- Gideon Mace as depicted in Captain America and the Mighty Avengers #3 (February 2015). Art by Iban Coello (penciller/inker) and Rachelle Rosenberg (colorist).

Publication information
- Publisher: Marvel Comics
- First appearance: Luke Cage, Hero for Hire #3 (1972)
- Created by: Archie Goodwin, George Tuska

In-story information
- Species: Human
- Team affiliations: United States Army Maggia

= Gideon Mace =

Gideon Mace is a villain appearing in American comic books published by Marvel Comics.

==Fictional character biography==
Gideon Mace is a colonel who led his men on an unauthorized assault against an enemy village, during which a mine destroyed his right hand. He was dishonorably discharged on the orders of General William Westmoreland for insubordination, mental incompetence, and suspicion of combat activity independent of orders. Mace replaced his lost hand with a spiked mace and formed a private army by recruiting ex-soldiers loyal to him.

Needing financing, Mace enlists enlisted disgruntled veterans, telling them that they will take control of Manhattan by seizing strategic points. Mace secretly intends the veterans to be decoys, diverting police away from Wall Street while his troops loot it. When one veteran, Owen Ridgely, learns of Mace's true goals, he seeks help from Luke Cage, but is murdered by Mace's men. Cage proceeds to locate and attack Mace's base. When Mace flees in a helicopter, Cage causes him to crash into the Hudson River.

Mace survives and establishes Security City, an isolated planned community where paranoid ultra-conservatives can live away from society. Mace trains the city's residents to follow him unconditionally and serve as his personal army. Luke Cage and his friend David Griffith arrive and expose Mace's plans.

Mace convinces several illicit organizations, such as the Maggia and Halwani Freedom Front, to fund him in targeting and murdering superheroes. He chooses White Tiger (Hector Ayala) as his first target, murdering most of Ayala's immediate family to lure him into his trap and shoot him. Mace's men dump Ayala outside the Daily Bugle, which Peter Parker witnesses. As Spider-Man, Peter overpowers Mace, who orders his guards to shoot regardless. Spider-Man avoids the shots, with Mace being hit instead and hospitalized.

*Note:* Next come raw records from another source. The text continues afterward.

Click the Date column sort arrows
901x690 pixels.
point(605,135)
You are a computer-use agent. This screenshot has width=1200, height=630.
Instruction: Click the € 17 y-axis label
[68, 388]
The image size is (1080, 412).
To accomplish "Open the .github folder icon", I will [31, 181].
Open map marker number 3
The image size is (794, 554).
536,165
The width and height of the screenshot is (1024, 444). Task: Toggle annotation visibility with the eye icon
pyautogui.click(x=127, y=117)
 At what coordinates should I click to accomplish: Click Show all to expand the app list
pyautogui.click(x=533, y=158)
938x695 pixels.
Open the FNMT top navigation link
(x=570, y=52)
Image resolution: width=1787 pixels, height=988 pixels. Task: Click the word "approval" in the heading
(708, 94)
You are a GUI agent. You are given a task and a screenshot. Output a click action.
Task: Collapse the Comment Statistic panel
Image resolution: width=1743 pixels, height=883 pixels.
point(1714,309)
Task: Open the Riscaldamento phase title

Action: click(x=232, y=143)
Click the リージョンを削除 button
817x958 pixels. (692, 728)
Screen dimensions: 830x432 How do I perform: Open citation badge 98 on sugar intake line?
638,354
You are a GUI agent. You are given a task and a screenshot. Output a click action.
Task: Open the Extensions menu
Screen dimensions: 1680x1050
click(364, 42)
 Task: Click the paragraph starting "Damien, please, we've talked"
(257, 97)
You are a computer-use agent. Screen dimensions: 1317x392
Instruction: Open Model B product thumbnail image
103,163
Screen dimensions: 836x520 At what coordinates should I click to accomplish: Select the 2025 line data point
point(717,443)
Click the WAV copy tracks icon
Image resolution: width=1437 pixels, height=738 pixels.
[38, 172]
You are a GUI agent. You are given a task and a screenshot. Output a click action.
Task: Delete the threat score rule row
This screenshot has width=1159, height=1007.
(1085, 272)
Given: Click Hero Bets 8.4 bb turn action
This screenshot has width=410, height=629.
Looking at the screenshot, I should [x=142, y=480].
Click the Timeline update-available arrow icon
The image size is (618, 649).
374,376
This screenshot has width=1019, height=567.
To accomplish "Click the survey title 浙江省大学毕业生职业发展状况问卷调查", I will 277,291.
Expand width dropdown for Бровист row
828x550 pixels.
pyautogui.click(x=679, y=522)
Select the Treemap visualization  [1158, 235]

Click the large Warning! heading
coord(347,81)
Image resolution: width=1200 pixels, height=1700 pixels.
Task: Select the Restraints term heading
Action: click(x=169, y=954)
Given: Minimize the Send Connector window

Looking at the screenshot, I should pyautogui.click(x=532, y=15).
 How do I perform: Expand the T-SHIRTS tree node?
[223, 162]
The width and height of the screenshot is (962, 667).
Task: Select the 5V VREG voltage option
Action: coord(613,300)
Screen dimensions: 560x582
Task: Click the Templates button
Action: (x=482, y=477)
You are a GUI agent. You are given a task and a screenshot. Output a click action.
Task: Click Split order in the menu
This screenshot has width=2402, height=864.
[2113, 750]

Gideon Mace is killed by a mysterious creature, who tears out his heart. The creature begins growing a new body for Mace using his heart. However, Mace's body is destroyed once more, leaving only his heart intact.

==Powers and abilities==
Gideon Mace is a trained soldier and a skilled strategist. He is an excellent shot with his left hand and an adept unarmed fighter. His right hand has been replaced by a foot-diameter titanium steel, spiked mace, which has also been adapted to spray chemical mace or to fire like a cannonball from his wrist.

==In other media==
Gideon Mace appears in The Avengers: Earth's Mightiest Heroes "To Steal an Ant-Man" as a member of William Cross's gang.